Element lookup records
===

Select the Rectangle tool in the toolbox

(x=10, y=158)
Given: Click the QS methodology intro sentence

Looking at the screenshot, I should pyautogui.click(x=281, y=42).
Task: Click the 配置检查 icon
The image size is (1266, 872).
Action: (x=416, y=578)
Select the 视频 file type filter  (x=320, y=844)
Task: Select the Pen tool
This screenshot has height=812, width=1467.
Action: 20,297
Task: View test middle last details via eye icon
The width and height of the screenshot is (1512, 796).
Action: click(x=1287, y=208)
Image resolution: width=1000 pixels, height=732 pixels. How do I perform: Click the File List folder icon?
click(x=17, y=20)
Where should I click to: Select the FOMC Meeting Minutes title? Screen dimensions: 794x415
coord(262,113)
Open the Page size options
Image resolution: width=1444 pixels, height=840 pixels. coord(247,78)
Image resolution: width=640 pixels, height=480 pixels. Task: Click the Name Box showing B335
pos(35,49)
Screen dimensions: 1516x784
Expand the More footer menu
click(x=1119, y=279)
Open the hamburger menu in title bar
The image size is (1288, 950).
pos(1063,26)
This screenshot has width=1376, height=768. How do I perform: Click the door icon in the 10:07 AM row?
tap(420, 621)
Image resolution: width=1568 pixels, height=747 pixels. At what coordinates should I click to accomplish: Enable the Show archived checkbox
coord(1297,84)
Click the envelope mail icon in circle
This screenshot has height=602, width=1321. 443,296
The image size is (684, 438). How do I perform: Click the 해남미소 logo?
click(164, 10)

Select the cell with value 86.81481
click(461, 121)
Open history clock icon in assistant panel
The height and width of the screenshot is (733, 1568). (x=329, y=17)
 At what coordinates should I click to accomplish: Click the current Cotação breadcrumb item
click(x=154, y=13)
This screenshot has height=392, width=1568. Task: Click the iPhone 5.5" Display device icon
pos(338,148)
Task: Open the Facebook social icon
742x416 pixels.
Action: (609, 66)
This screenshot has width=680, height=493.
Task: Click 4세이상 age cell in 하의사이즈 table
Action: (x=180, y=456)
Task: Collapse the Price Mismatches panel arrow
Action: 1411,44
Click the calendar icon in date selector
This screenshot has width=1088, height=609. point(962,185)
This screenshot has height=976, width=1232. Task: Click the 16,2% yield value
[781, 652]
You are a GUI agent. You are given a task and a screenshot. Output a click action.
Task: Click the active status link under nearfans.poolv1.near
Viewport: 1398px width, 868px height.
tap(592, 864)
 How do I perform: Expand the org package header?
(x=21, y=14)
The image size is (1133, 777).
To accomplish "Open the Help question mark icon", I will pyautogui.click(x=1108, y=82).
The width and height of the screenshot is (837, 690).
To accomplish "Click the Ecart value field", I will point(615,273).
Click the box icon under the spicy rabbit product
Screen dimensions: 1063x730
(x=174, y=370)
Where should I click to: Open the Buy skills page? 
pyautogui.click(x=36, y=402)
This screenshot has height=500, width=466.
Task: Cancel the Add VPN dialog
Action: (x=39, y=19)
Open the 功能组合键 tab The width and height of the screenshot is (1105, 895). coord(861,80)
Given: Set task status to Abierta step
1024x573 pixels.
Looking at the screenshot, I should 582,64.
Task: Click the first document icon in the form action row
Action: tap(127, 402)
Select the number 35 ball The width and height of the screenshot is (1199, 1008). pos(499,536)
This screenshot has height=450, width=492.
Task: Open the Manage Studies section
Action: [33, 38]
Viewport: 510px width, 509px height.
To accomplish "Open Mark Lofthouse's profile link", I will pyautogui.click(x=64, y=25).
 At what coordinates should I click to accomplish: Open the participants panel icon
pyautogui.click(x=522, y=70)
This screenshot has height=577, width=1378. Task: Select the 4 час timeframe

===

▶ _Instructions to follow_
Output every line of the entries above as a numbered list, omitting blank lines.

▶ _Result of this exercise_
1. Select the Rectangle tool in the toolbox
2. (x=10, y=158)
3. Given: Click the QS methodology intro sentence
4. Looking at the screenshot, I should pyautogui.click(x=281, y=42).
5. Task: Click the 配置检查 icon
6. The image size is (1266, 872).
7. Action: (x=416, y=578)
8. Select the 视频 file type filter  (x=320, y=844)
9. Task: Select the Pen tool
10. This screenshot has height=812, width=1467.
11. Action: 20,297
12. Task: View test middle last details via eye icon
13. The width and height of the screenshot is (1512, 796).
14. Action: click(x=1287, y=208)
15. Image resolution: width=1000 pixels, height=732 pixels. How do I perform: Click the File List folder icon?
16. click(x=17, y=20)
17. Where should I click to: Select the FOMC Meeting Minutes title? Screen dimensions: 794x415
18. coord(262,113)
19. Open the Page size options
20. Image resolution: width=1444 pixels, height=840 pixels. coord(247,78)
21. Image resolution: width=640 pixels, height=480 pixels. Task: Click the Name Box showing B335
22. pos(35,49)
23. Screen dimensions: 1516x784
24. Expand the More footer menu
25. click(x=1119, y=279)
26. Open the hamburger menu in title bar
27. The image size is (1288, 950).
28. pos(1063,26)
29. This screenshot has width=1376, height=768. How do I perform: Click the door icon in the 10:07 AM row?
30. tap(420, 621)
31. Image resolution: width=1568 pixels, height=747 pixels. At what coordinates should I click to accomplish: Enable the Show archived checkbox
32. coord(1297,84)
33. Click the envelope mail icon in circle
34. This screenshot has height=602, width=1321. 443,296
35. The image size is (684, 438). How do I perform: Click the 해남미소 logo?
36. click(164, 10)
37. Select the cell with value 86.81481
38. click(461, 121)
39. Open history clock icon in assistant panel
40. The height and width of the screenshot is (733, 1568). (x=329, y=17)
41.  At what coordinates should I click to accomplish: Click the current Cotação breadcrumb item
42. click(x=154, y=13)
43. This screenshot has height=392, width=1568. Task: Click the iPhone 5.5" Display device icon
44. pos(338,148)
45. Task: Open the Facebook social icon
46. 742x416 pixels.
47. Action: (609, 66)
48. This screenshot has width=680, height=493.
49. Task: Click 4세이상 age cell in 하의사이즈 table
50. Action: (x=180, y=456)
51. Task: Collapse the Price Mismatches panel arrow
52. Action: 1411,44
53. Click the calendar icon in date selector
54. This screenshot has width=1088, height=609. point(962,185)
55. This screenshot has height=976, width=1232. Task: Click the 16,2% yield value
56. [781, 652]
57. You are a GUI agent. You are given a task and a screenshot. Output a click action.
58. Task: Click the active status link under nearfans.poolv1.near
59. Viewport: 1398px width, 868px height.
60. tap(592, 864)
61.  How do I perform: Expand the org package header?
62. (x=21, y=14)
63. The image size is (1133, 777).
64. To accomplish "Open the Help question mark icon", I will pyautogui.click(x=1108, y=82).
65. The width and height of the screenshot is (837, 690).
66. To accomplish "Click the Ecart value field", I will point(615,273).
67. Click the box icon under the spicy rabbit product
68. Screen dimensions: 1063x730
69. (x=174, y=370)
70. Where should I click to: Open the Buy skills page? 
71. pyautogui.click(x=36, y=402)
72. This screenshot has height=500, width=466.
73. Task: Cancel the Add VPN dialog
74. Action: (x=39, y=19)
75. Open the 功能组合键 tab The width and height of the screenshot is (1105, 895). coord(861,80)
76. Given: Set task status to Abierta step
77. 1024x573 pixels.
78. Looking at the screenshot, I should 582,64.
79. Task: Click the first document icon in the form action row
80. Action: tap(127, 402)
81. Select the number 35 ball The width and height of the screenshot is (1199, 1008). pos(499,536)
82. This screenshot has height=450, width=492.
83. Task: Open the Manage Studies section
84. Action: [33, 38]
85. Viewport: 510px width, 509px height.
86. To accomplish "Open Mark Lofthouse's profile link", I will pyautogui.click(x=64, y=25).
87.  At what coordinates should I click to accomplish: Open the participants panel icon
88. pyautogui.click(x=522, y=70)
89. This screenshot has height=577, width=1378. Task: Select the 4 час timeframe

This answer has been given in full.